Conventional tailings management will be practised in a temporary area until a completed pit is available for long-term storage. As the tails are moved into the pit, consolidated tailings treatment technology will be implemented. Progressive reclamation will return the lands to traditional land use capability.
The first bitumen from the $5.0-billion to $8.0-billion Kearl project should ship in 2010. The EIS has been filed, engineering is underway and construction will begin this year as soon as regulatory approvals and licences are granted. The permanent workforce of approximately 1,200 people will be flown into the mine site camp from Edmonton on a rotating schedule.
Horizon
Canadian Natural Resources Ltd. (CNRL) began construction of its $6.8-billion Horizon project in December 2005. The company’s leases contain an estimated 16 billion bbl of resources, but only 6.0 billion bbl are recoverable. Development will be done in three phases, with the first phase of production occurring in the third quarter of 2008 at an output target of 110,000 bbl/day. The second phase will add 45,000 bbl/day in 2010, and the third phase, to be completed in 2012, will bring total production to 232,000 bbl/day. The total investment was originally estimated to be $10.8 billion.

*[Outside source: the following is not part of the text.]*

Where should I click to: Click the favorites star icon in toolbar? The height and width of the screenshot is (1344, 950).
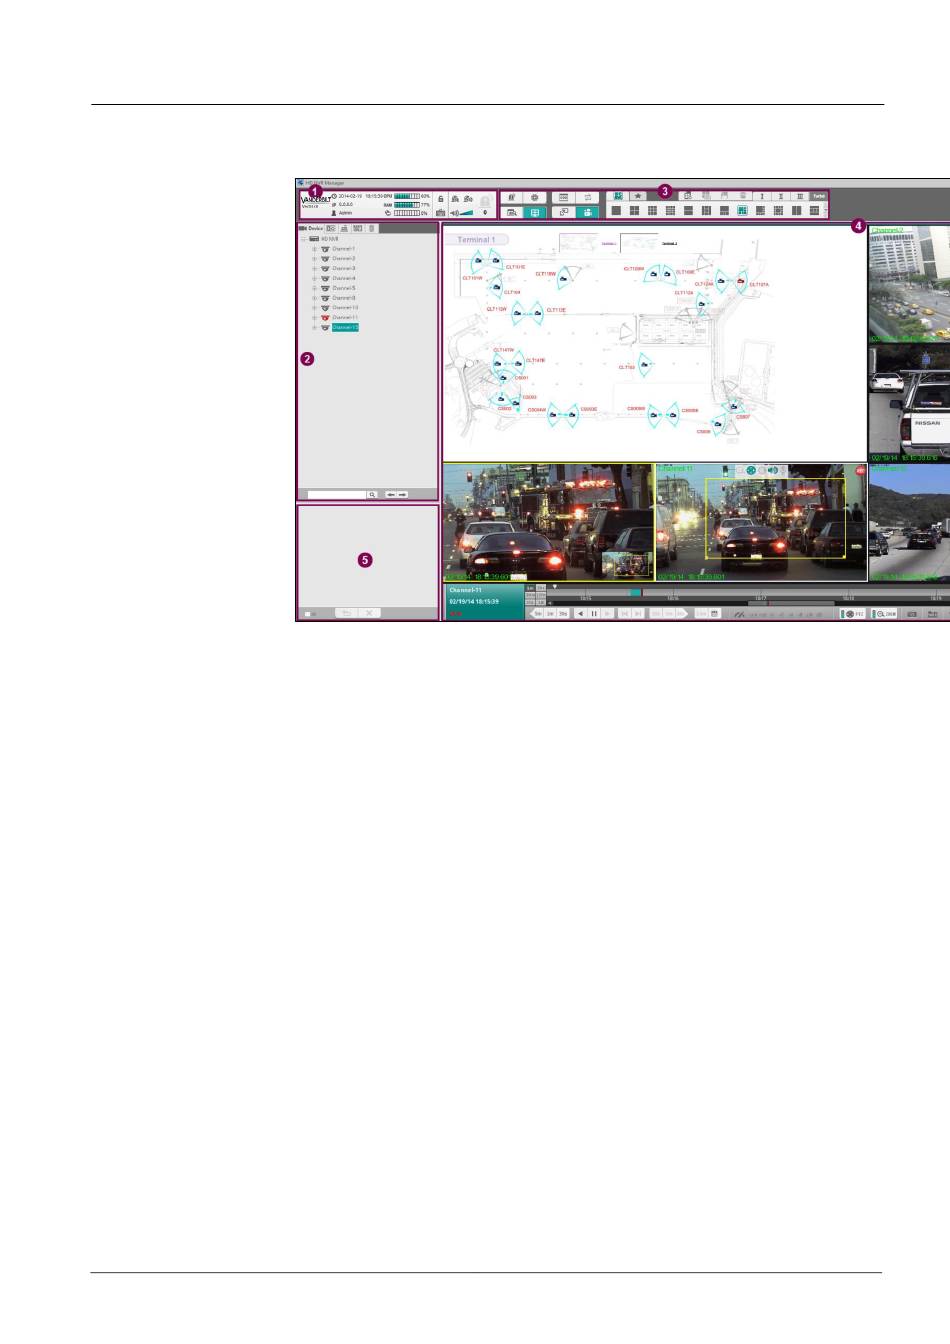point(637,196)
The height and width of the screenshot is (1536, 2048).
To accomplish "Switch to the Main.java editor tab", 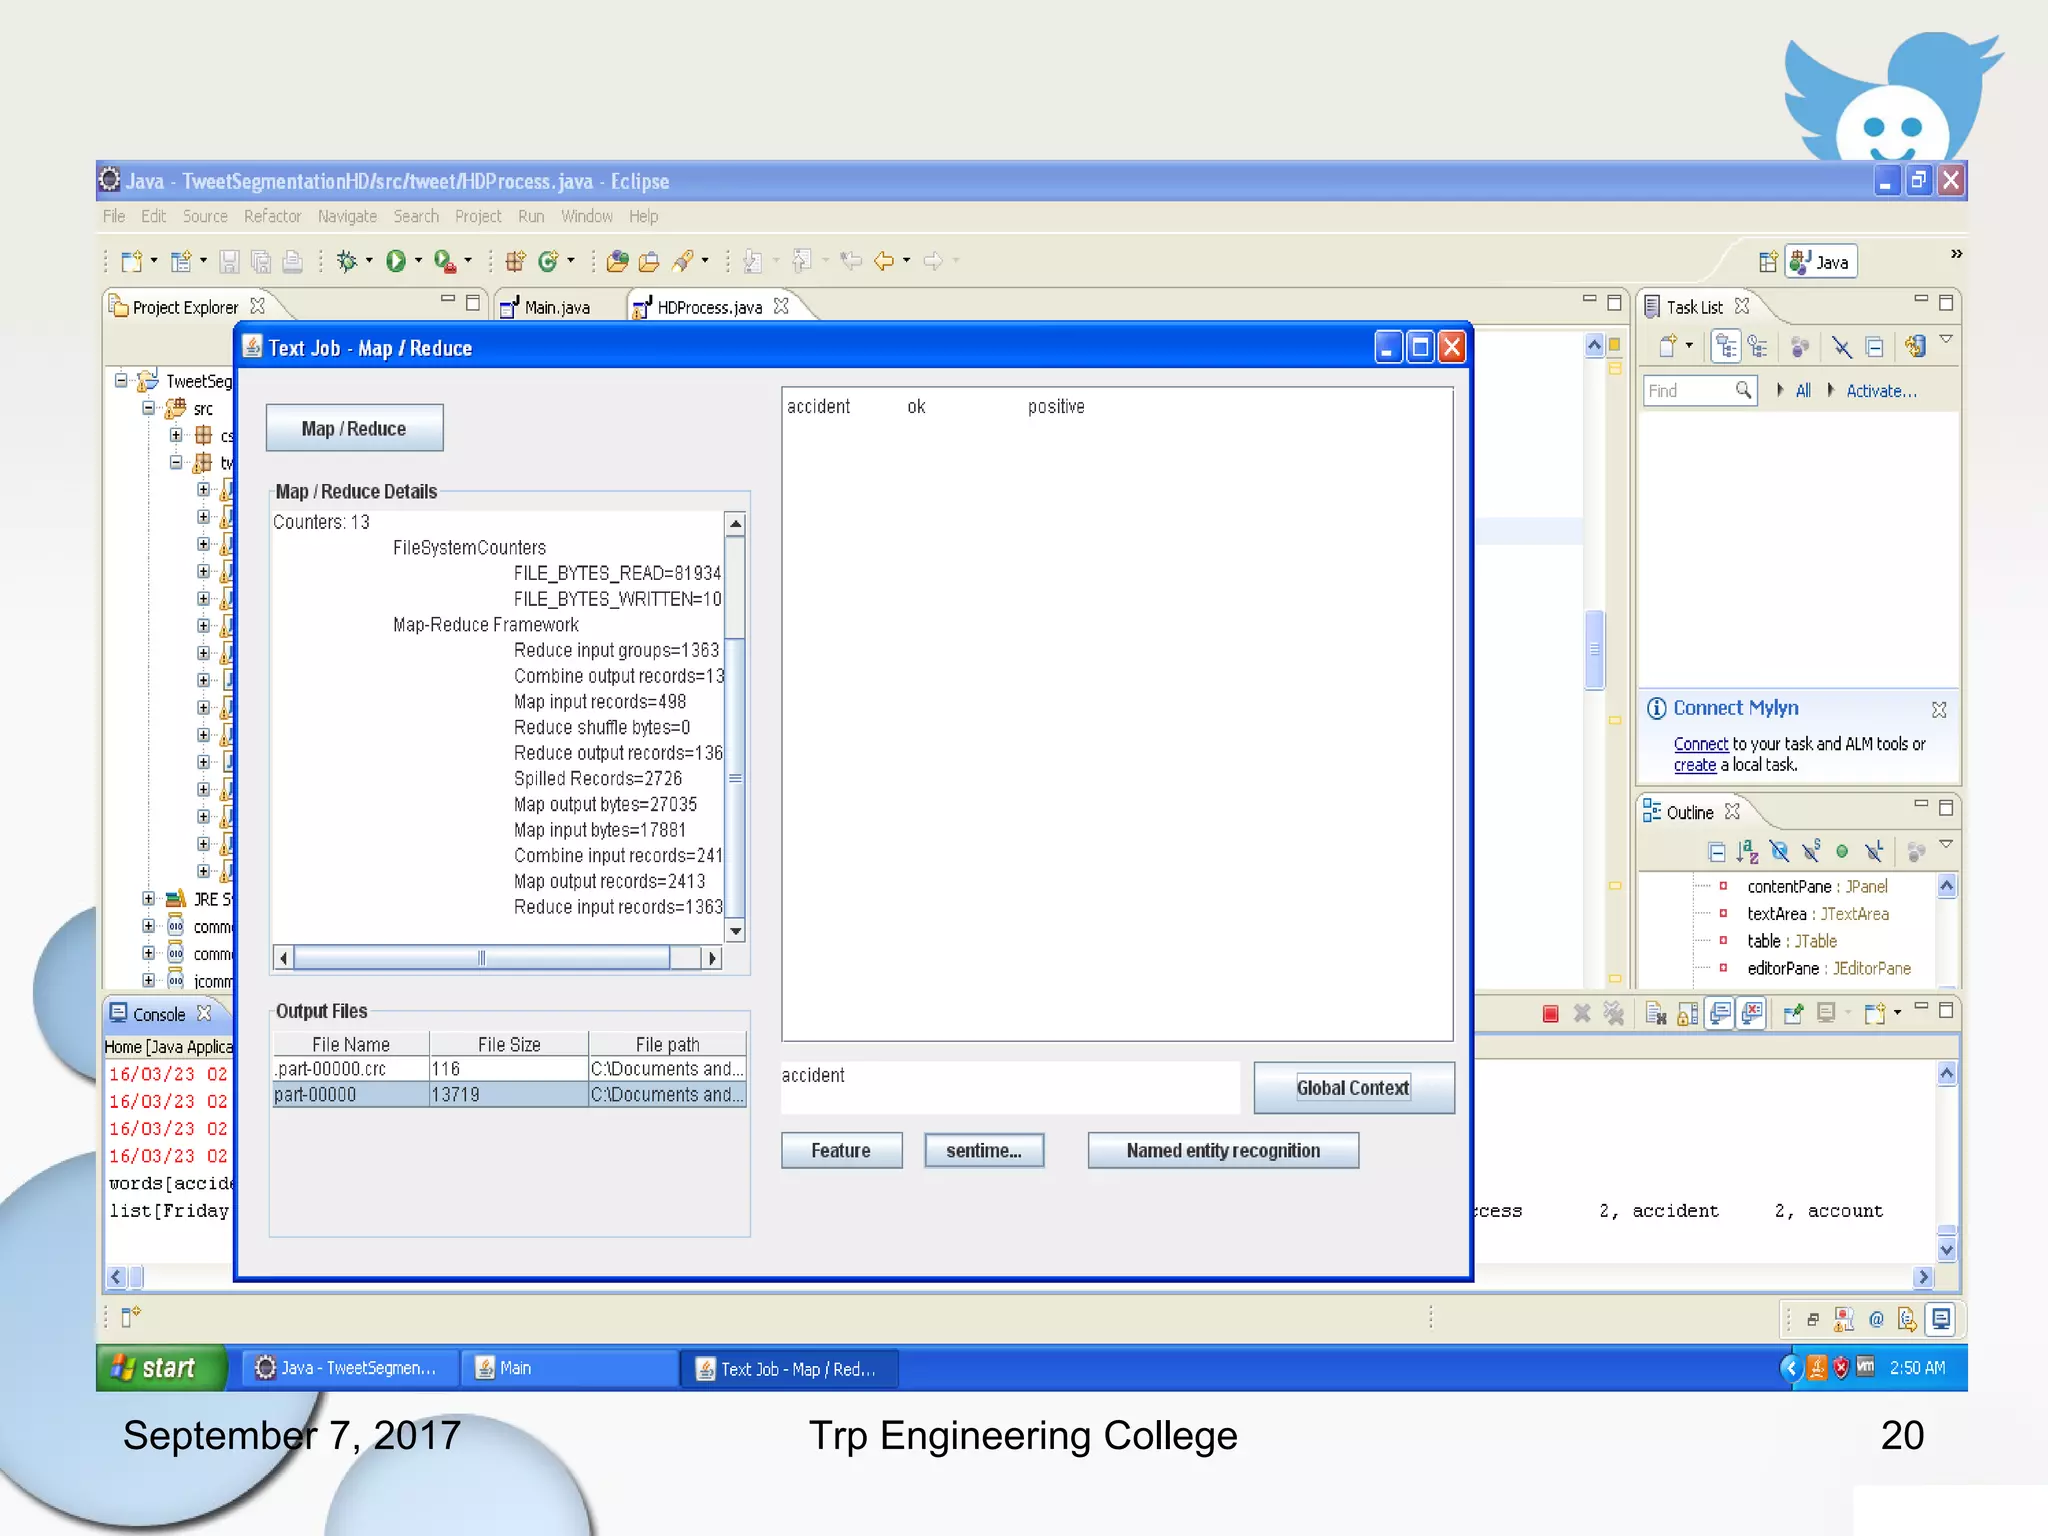I will [x=556, y=307].
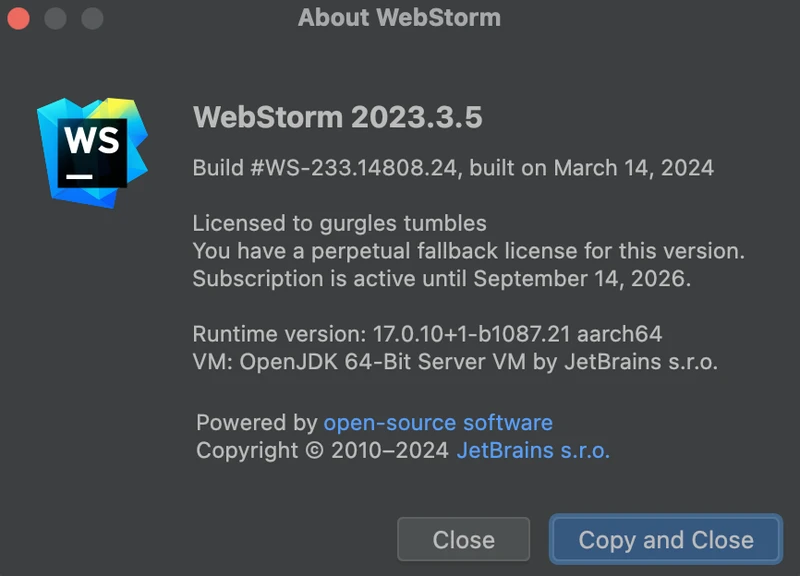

CNRL turned down CMJ’s repeated requests to speak to someone at the company about the Horizon project, but here is what is known.
Construction at the Horizon project is slightly ahead of schedule. By the end of 2006, construction was 42% complete, procurement was 84% complete, and most major equipment was purchased and on site. Approximately 25 million bcm of overburden, or 35% of the total, had been removed. At the end of March, CNRL expected to have finished 65% of the planned work and to have spent 68% of its budget.
Growing by leaps and billions
All told, close to $100 billion may be spent on the oil sands industry in the next 15 years for both mining and in situ recovery projects. Some operators estimate that only about 40% of that amount will be spent on mining projects. The rest will go toward extraction and upgrading facilities and the endless kilometres of piping needed to bring the oil to market. The seven expansion projects described above will create at least 8,000 permanent jobs and perhaps four or five times as many construction jobs.
If all seven projects go ahead as planned, Alberta’s oil sands will some day produce 2.5 million bbl of crude oil every day.